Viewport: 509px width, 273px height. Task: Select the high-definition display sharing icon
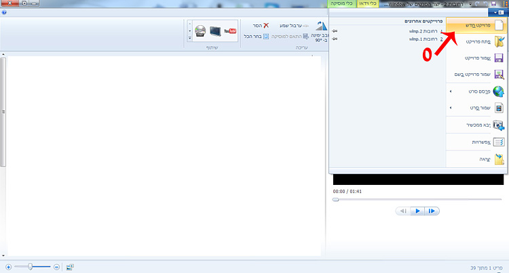click(x=214, y=31)
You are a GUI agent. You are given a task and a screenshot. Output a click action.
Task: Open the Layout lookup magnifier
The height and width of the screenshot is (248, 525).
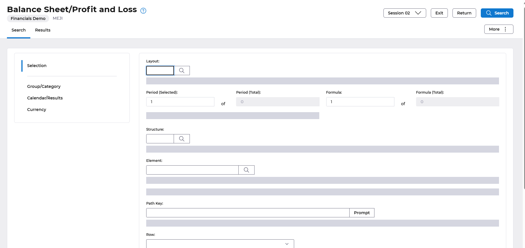pyautogui.click(x=182, y=71)
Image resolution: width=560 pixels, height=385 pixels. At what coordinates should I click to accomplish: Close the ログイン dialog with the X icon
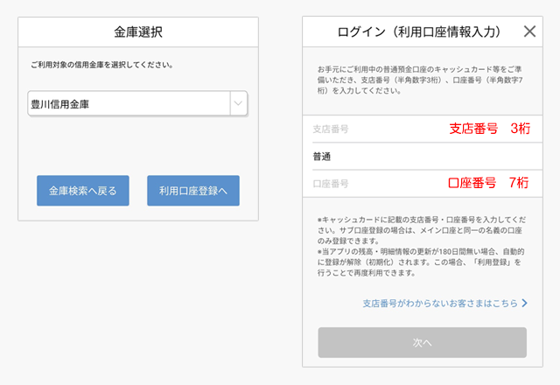[x=529, y=32]
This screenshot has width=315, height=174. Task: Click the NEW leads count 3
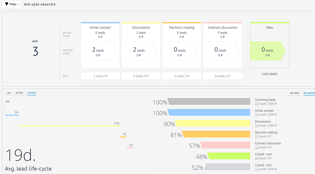[x=35, y=51]
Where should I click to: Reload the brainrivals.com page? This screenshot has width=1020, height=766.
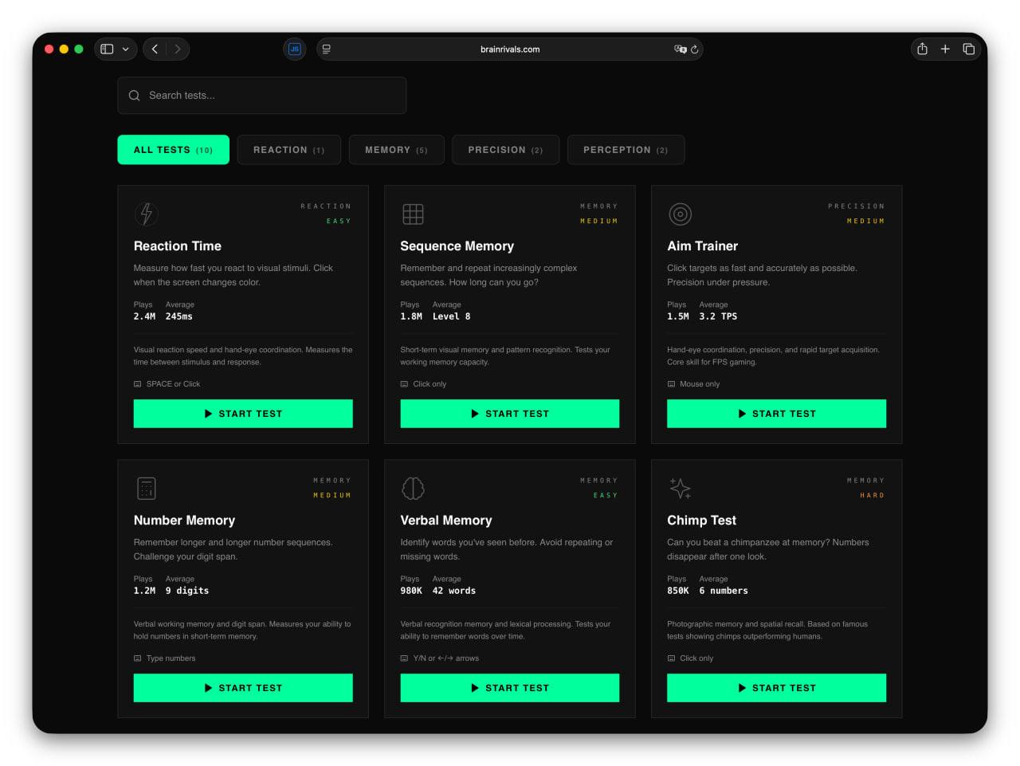[695, 49]
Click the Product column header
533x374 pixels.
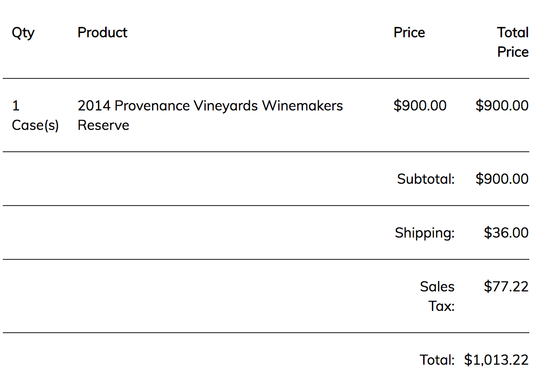click(102, 32)
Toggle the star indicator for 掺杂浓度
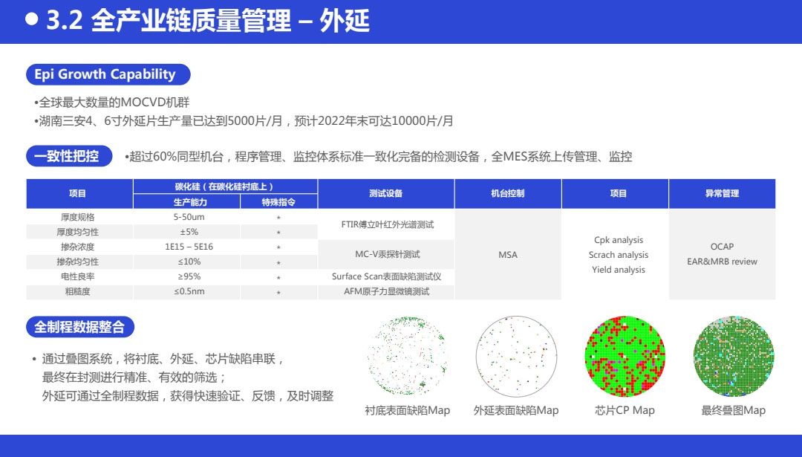The height and width of the screenshot is (457, 802). pyautogui.click(x=278, y=247)
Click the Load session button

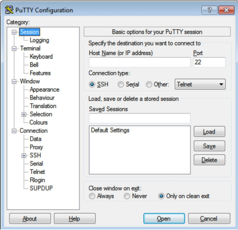click(209, 131)
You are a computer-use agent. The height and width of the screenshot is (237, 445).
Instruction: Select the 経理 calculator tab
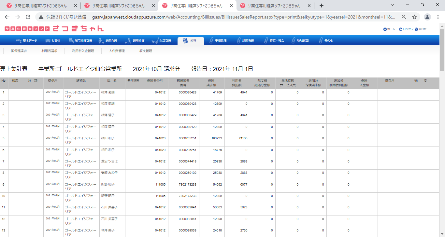190,41
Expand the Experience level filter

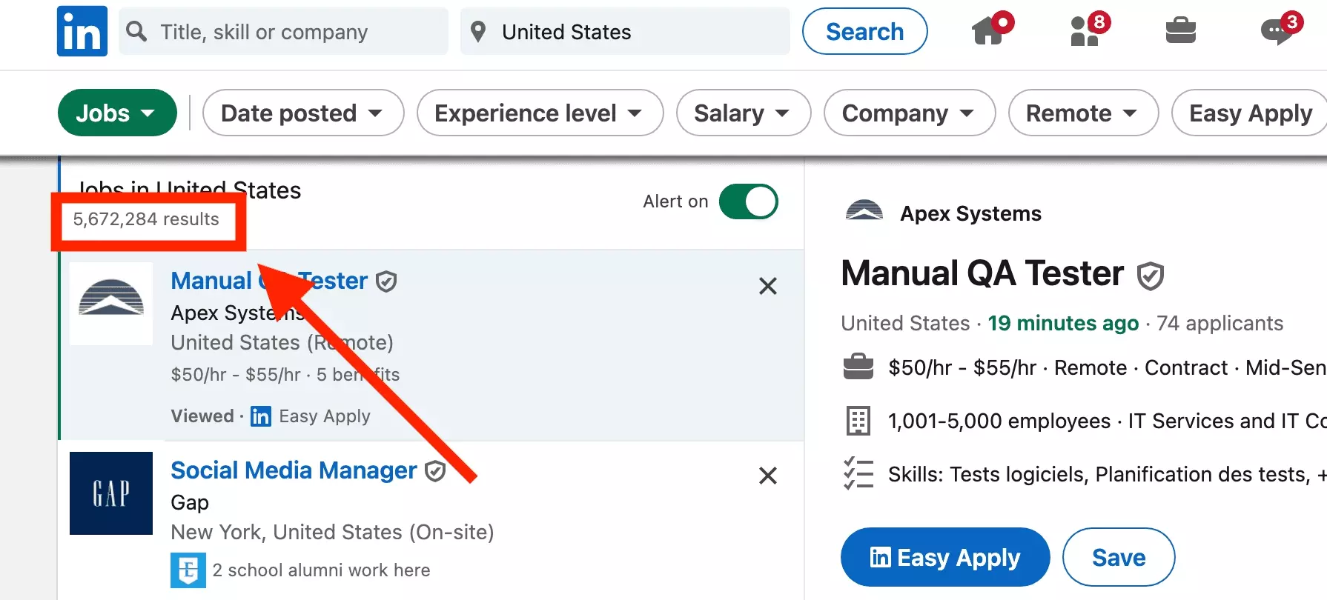(x=539, y=113)
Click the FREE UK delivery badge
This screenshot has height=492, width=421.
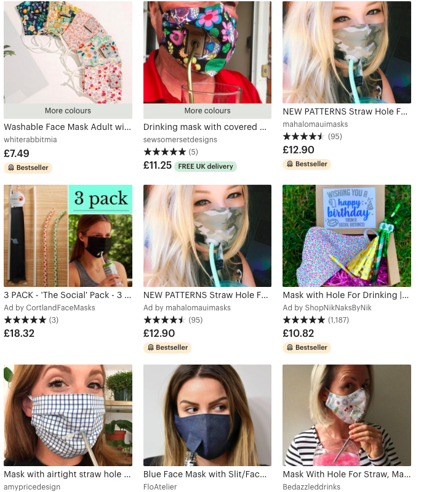pos(206,166)

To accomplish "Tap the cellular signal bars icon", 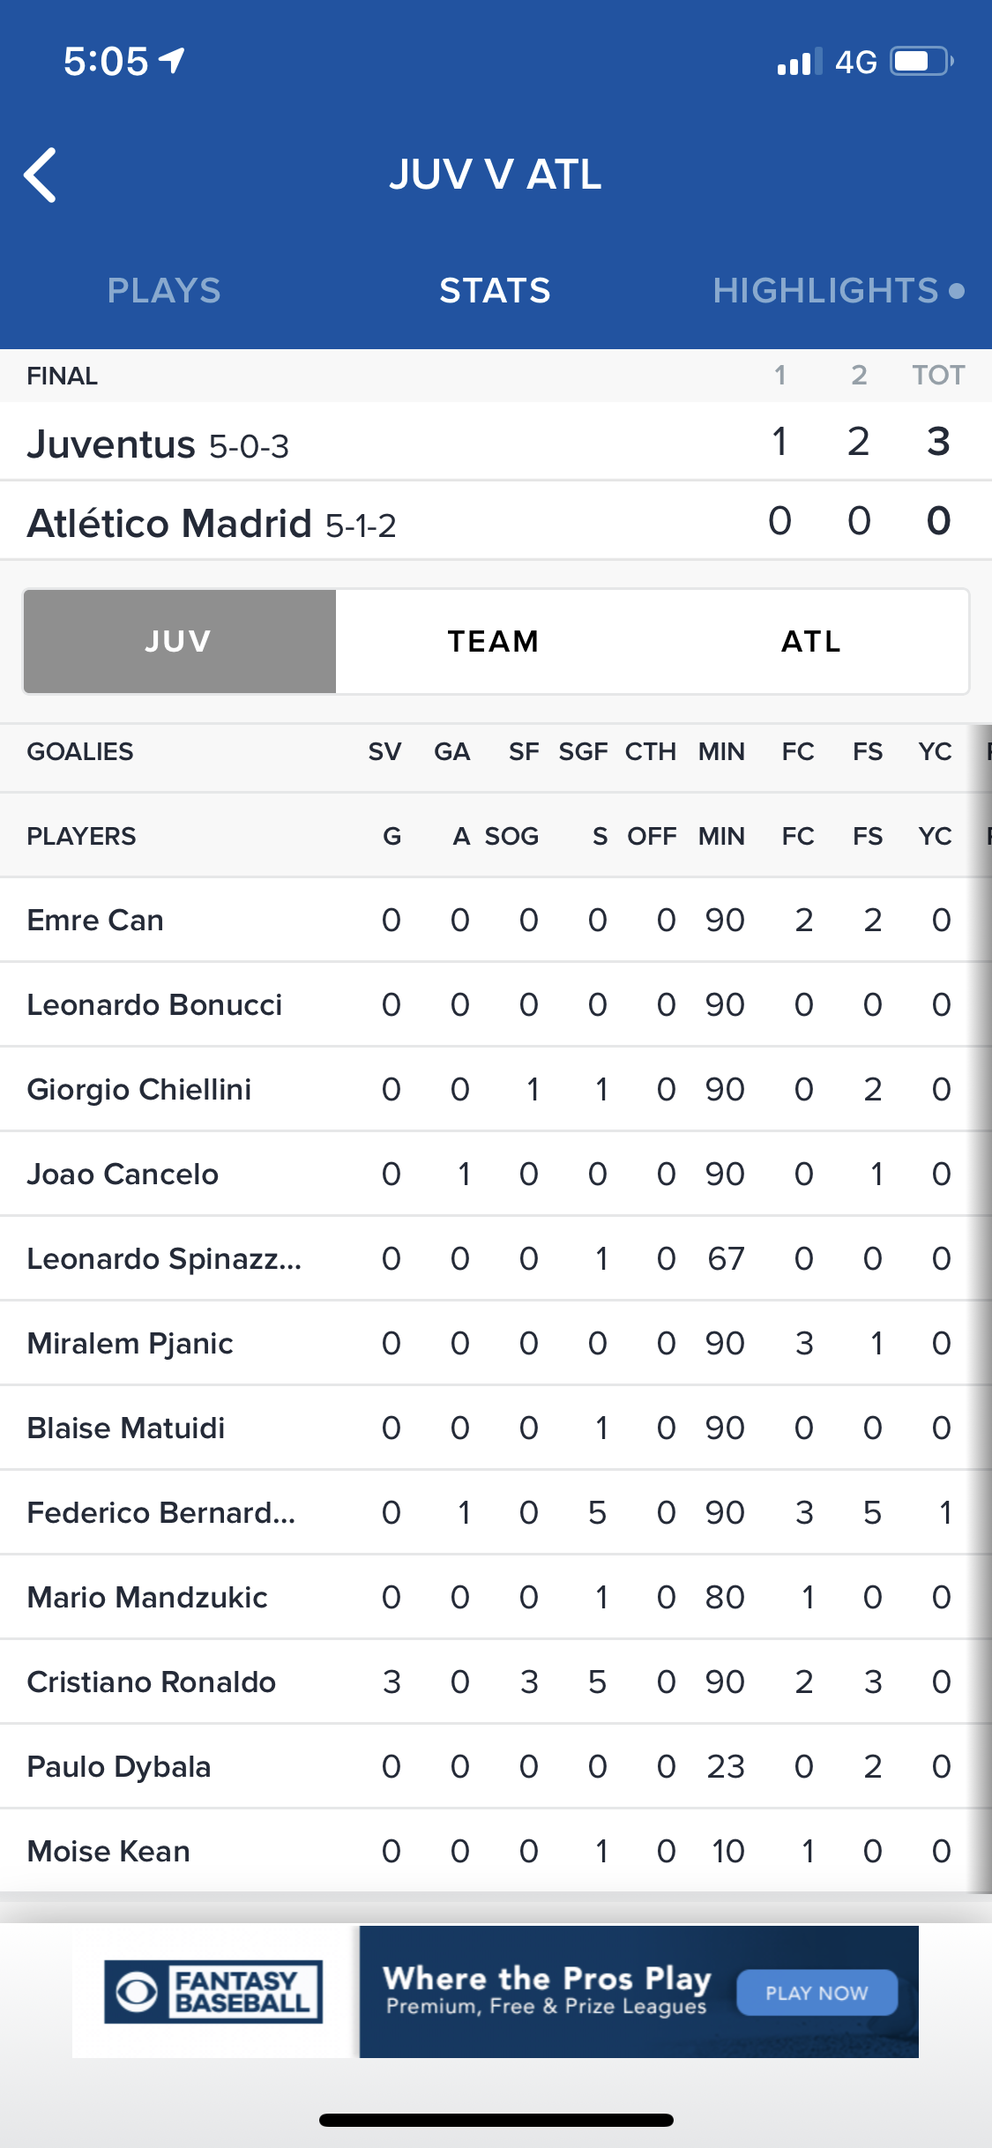I will [799, 62].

> [What is needed] Identify the lines of the data that contain the word "agent". Copy each of them.

> [Answer]
You are a GUI agent. You are given a task and a screenshot. Output a click action.
You are a computer-use agent. The height and width of the screenshot is (237, 445).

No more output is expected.